EXERCISE INSTRUCTIONS: Your answer is the line containing "You are a GUI" plus every line after it through the end of the records, printed exactly and free of pictures.

(DATASET RECORDS)

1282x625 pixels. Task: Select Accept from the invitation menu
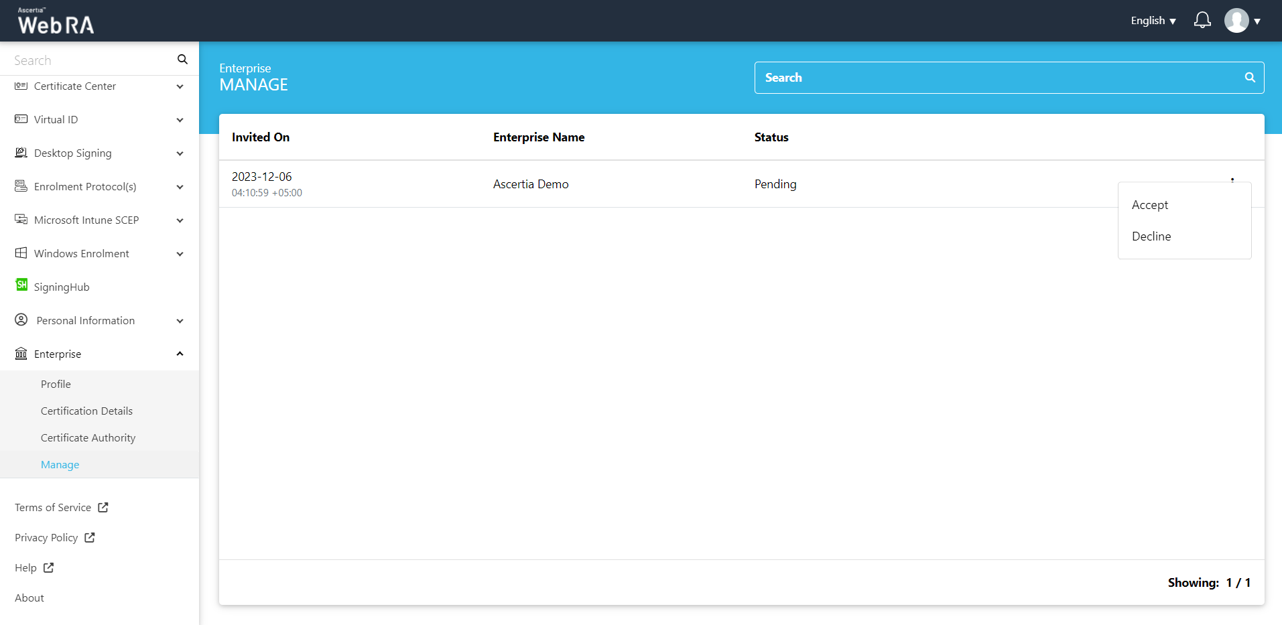point(1150,205)
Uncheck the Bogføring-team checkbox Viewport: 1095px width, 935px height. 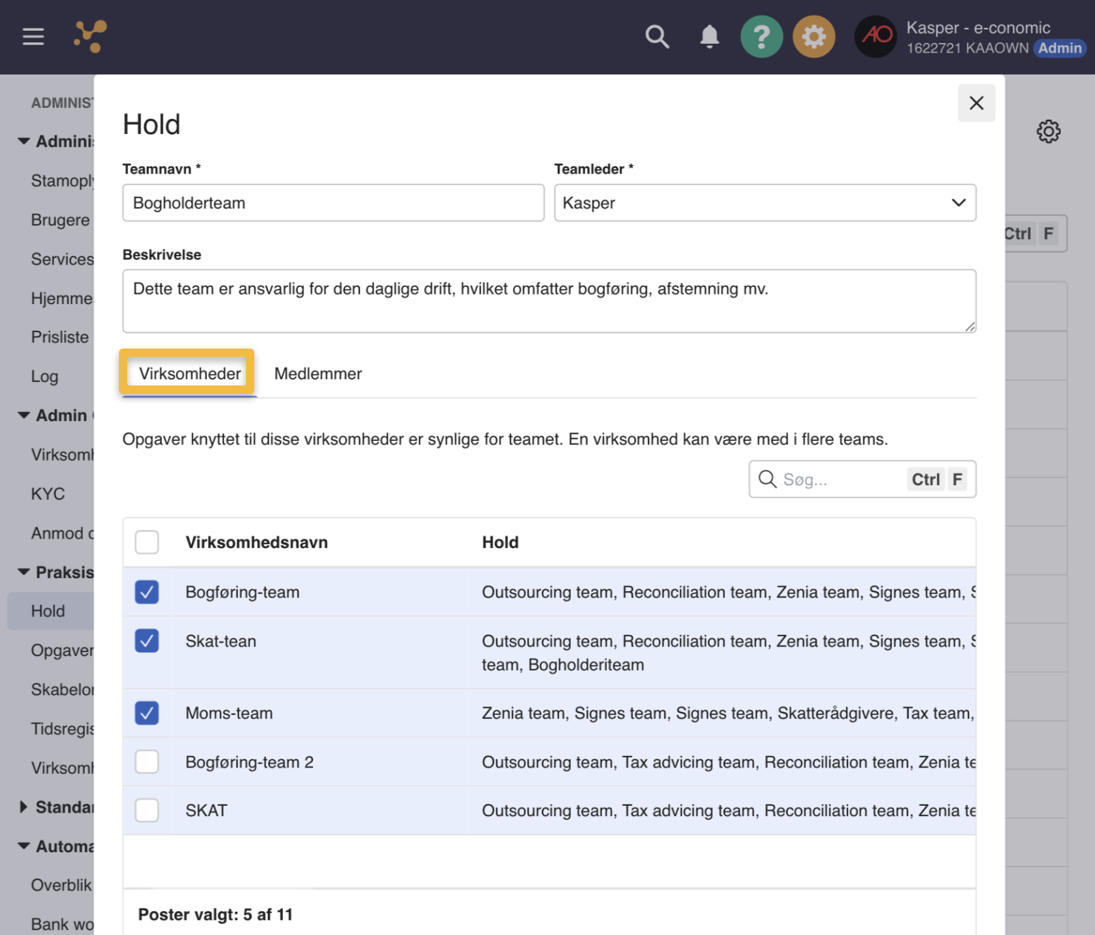click(x=147, y=592)
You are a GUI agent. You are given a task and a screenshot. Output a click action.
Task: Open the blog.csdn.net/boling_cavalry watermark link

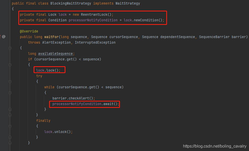[215, 146]
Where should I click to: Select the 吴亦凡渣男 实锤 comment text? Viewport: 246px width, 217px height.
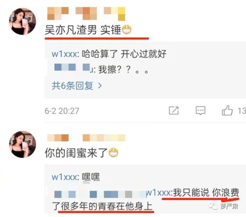tap(83, 30)
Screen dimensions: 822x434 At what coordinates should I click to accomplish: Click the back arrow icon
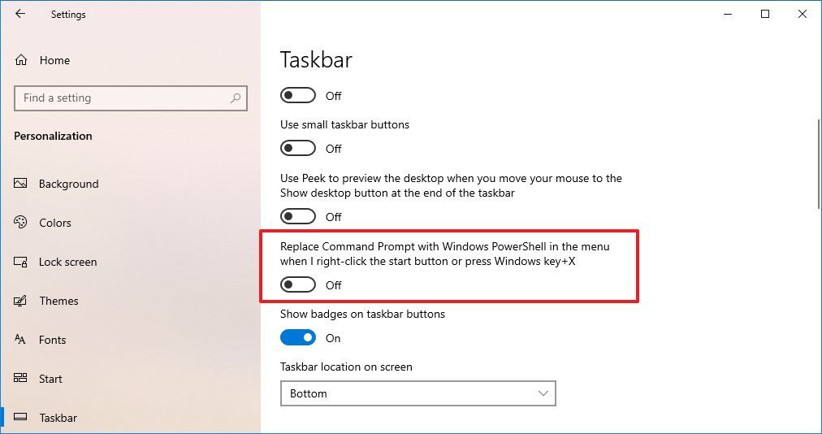(20, 14)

(End DATASET RECORDS)

ANSWER:
You are a GUI agent. You are given a task and a screenshot. Output a click action.
Task: Open the blog.csdn.net/boling_cavalry watermark link

[215, 146]
Where should I click to: Select the 吴亦凡渣男 实锤 comment text? Viewport: 246px width, 217px height.
tap(83, 30)
Screen dimensions: 822x434 At what coordinates should I click to accomplish: Click the back arrow icon
(20, 14)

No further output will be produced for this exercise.